A Challenge for the Machine Learners

The machine-learning modulation-recognition community consistently claims vastly superior performance to anything that has come before. Let’s test that.


I’ve decided to post the data set I discuss here to the CSP Blog for all interested parties to use. See the new post on the Data Set. If you do use it, please let me and the CSP Blog readers know how you fared with your experiments in the Comments section of either post. Thanks!

A while back I was working with some machine-learning researchers on the problem of carrier-frequency-offset (CFO) estimation. The CFO is the residual carrier frequency exhibited by an imperfectly downconverted radio-frequency signal. I’ll describe it in more detail below. The idea behind the collaboration was to find the SNR, SINR, block-length, etc., ranges for which machine-learning algorithms outperform more traditional approaches, such as those involving exploitation of cyclostationarity. If we’re going to get rid of the feature-based approaches used by experts, then we’d better make sure that the machines can do at least as well as those approaches for the problems typically considered by the experts.

Well, the collaboration fizzled out after I produced my current best-effort results using CSP. I still don’t know how well my erstwhile collaborators can do on the CFO problem. (This has now happened with a different researcher as well.) But I’ve got a Blog with decent reach and readership, so maybe somebody else will pick up the challenge.

Problem Definition

Given a complex-valued data sequence x(t), t = 0, 1, \ldots T-1, that contains a single digitally modulated signal taken from a finite set of modulation types C, find the modulation type, symbol/bit rate, and carrier-frequency offset. That is, the data to be processed is given by

\displaystyle x(t) = s(t) + w(t), \ \ t = 0, 1, \ldots T-1 \hfill (1)

where w(t) is white Gaussian noise that is independent of s(t), which is a digital signal drawn from the modulation-type set C = \{m_1, m_2, \ldots, m_M\}. The signal s(t) consists of the complex-valued baseband signal (having zero carrier-frequency offset) multiplied by a complex sine wave that represents the offset:

\displaystyle s(t) = s_{cb}(t) e^{i 2 \pi f_0 t + i\phi_0} \hfill (2)

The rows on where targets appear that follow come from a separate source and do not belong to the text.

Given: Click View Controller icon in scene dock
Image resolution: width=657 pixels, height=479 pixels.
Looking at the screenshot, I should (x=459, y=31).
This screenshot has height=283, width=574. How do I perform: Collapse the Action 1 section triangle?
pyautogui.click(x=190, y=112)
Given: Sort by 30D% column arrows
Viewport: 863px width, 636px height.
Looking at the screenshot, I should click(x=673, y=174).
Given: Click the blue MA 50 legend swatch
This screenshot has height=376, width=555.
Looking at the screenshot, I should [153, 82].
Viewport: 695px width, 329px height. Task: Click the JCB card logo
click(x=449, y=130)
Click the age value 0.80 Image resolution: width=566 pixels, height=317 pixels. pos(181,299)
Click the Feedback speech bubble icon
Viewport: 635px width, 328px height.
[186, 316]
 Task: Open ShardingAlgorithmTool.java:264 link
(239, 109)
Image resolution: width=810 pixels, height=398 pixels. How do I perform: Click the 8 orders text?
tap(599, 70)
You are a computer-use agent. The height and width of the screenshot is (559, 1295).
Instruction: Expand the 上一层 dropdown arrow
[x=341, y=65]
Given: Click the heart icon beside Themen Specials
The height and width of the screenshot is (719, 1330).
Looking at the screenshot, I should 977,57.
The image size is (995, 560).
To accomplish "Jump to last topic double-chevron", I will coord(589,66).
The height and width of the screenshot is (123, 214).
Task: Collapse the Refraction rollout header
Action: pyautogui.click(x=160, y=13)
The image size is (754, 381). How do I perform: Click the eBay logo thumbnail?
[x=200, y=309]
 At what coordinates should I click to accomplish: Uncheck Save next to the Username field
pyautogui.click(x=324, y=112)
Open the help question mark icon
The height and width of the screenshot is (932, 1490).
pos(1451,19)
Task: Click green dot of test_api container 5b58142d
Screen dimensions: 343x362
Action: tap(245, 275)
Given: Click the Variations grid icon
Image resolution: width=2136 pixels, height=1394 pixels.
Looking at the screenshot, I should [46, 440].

For example, for the eight signals below except \pi/4-DQPSK and MSK, the complex-baseband signal is a complex-valued pulse-amplitude-modulated signal:

\displaystyle s_{cb}(t) = A \sum_k a_k p(t - kT_0 - t_0) \hfill (3)

where the random variables a_k represent the transmitted symbols (taken from the modulation’s constellation set), 1/T_0 is the symbol rate, p(\cdot) is the square-root raised-cosine pulse with roll-off parameter \beta \in [0.1, 1.0], t_0 is the symbol-clock phase, and A controls the overall power level of the signal. The constellation-set values are chosen so that the expected value of |a_k|^2 is unity.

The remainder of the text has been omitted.